Over the years, this blog has given a lot of love to South America‘s most storied city – its Carnaval and visiting its samba schools; touring its favela slums; neighbourhoods like Lapa, Santa Teresa, Urca, and the Little Africa of Saúde and Gamboa; checking out its film locations; and even sampling its fruit juices. But as Iberia’s bloggers have noted before, one reason Rio de Janeiro is so charistmatic is its spectacular siting, hugged by craggy coastal hills and mountains banketed in greenery. Its those areas and others outlying areas I’d like to focus on today – the exuberant nature that surrounds Rio and offers not just excellent ecotourism but no end of adventure and adrenaline. And I invite you along for the ride!
Rio de Janeiro City
Rio is blessed with one of the world’s largest urban forests, the dense, 32-square-kilometre (12½-sq.-mile) Floresta da Tijuca is a national park occupying the hills above the city, with manmade landmarks include the iconic Christ the Redeemer statue atop Corcovado hill, the 159-year-old, pink-and-purple Mayrink Chapel with its 20th-century murals; and the pagoda-style gazebo at Vista Chinesa overlook. But it’s for lovers of nature, scenery, and adventure that Tijuca truly shines, with wonderful biking through the jungle or hiking along scores of trails, along which you can spot butterflies, monkeys, lizards, among the hundreds of animal species up here, caves, and some 30 gorgeous waterfalls such as Cachoeiro do Horto, Cascatinha, and Diamantina (bring your swimsuit for a refreshing shower/dip!). Adrenaline lovers will get amped by the options here, as well, such as hang gliding from one of Tijuca’s main peaks, Pedra Bonita.

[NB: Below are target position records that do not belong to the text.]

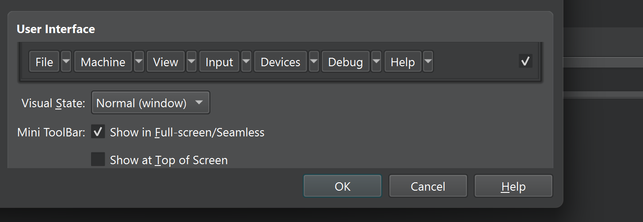Open the arrow beside View
This screenshot has width=643, height=222.
pyautogui.click(x=191, y=62)
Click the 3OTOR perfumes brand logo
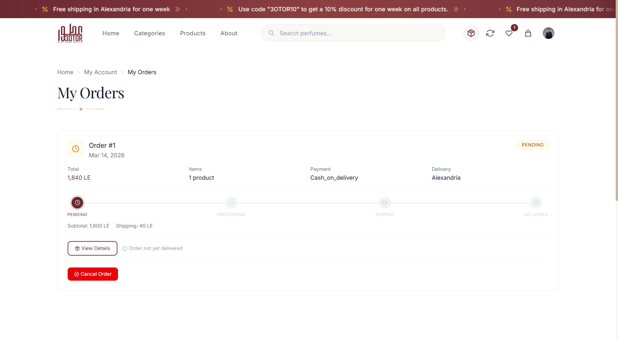 pos(70,33)
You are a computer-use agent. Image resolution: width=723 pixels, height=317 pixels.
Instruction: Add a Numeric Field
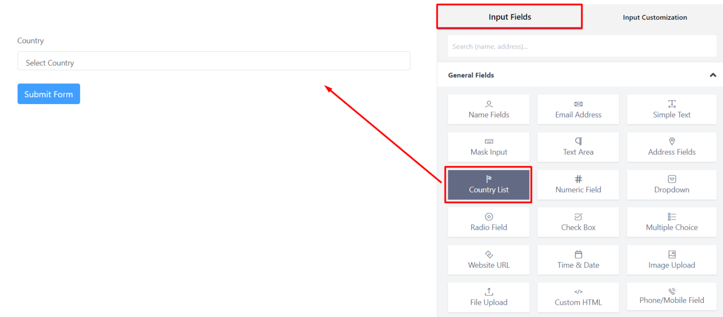click(578, 185)
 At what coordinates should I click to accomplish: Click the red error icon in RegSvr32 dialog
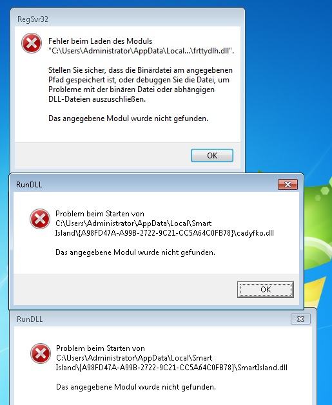[x=32, y=43]
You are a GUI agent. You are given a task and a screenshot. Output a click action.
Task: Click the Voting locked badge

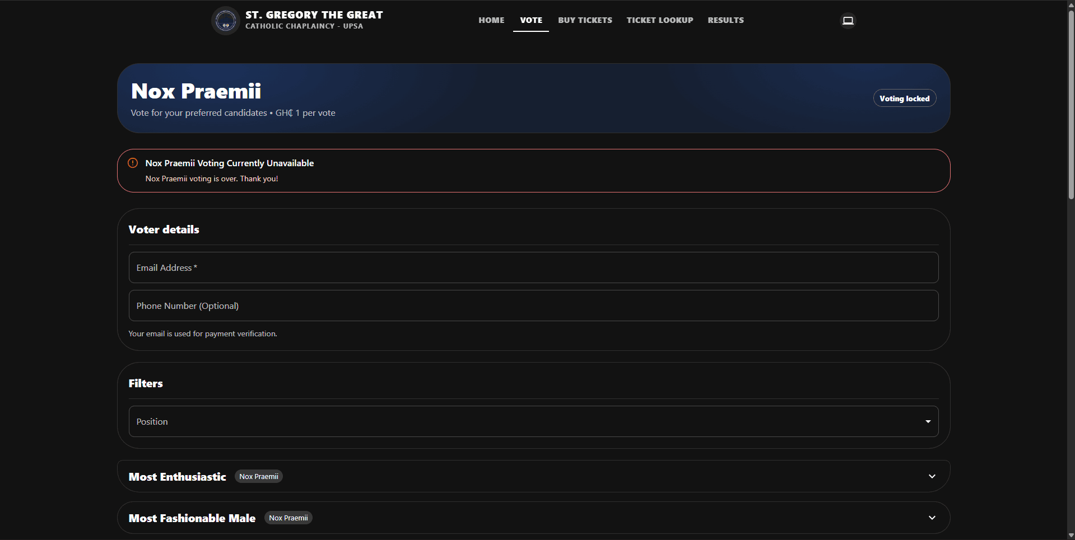[904, 98]
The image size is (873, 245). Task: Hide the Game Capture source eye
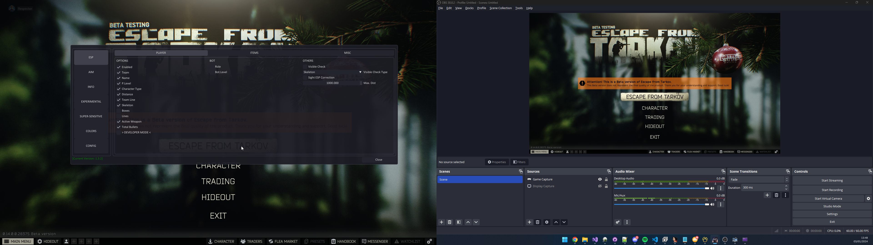pos(600,179)
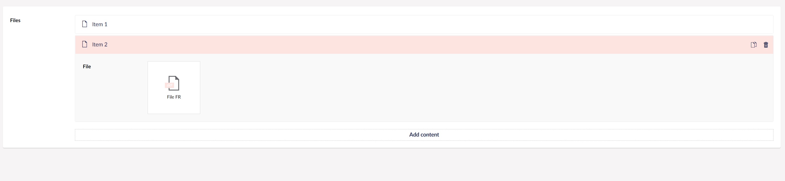Viewport: 785px width, 181px height.
Task: Click the File label above the thumbnail
Action: click(x=87, y=66)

Farther Afield in Rio de Janeiro State
The state of which Rio is the capital, while Brazil’s third most populous, is also one of its smallest. Nonetheless, it’s packed with nature in areas like Serra dos Órgãos National Park, a 105km² (41-sq.-mi.) swath of humid tropical rainforest and towering peaks about an hour away and home to the best network of hiking trails in the country – some 200km (124 mi.) worth. One of the coolest is the 30km (18½-mi.) stretch between the cities of Teresópolis (known as the country’s rock-climbing capital) and Petrópolis (onetime summer residence of Brazil’s 19th-century emperors and site of their magnificent palace). Two of the most spectacular peaks are also magnets for rock climbers: the 1,692-metre (5,551-foot) Dedo de Deus (Finger of God) and 2,050, (6,725-ft.) and the spire called Agulha do Diabo (Devil’s Needle), the latter considered one of the world’s top 15 rock-climbing experiences.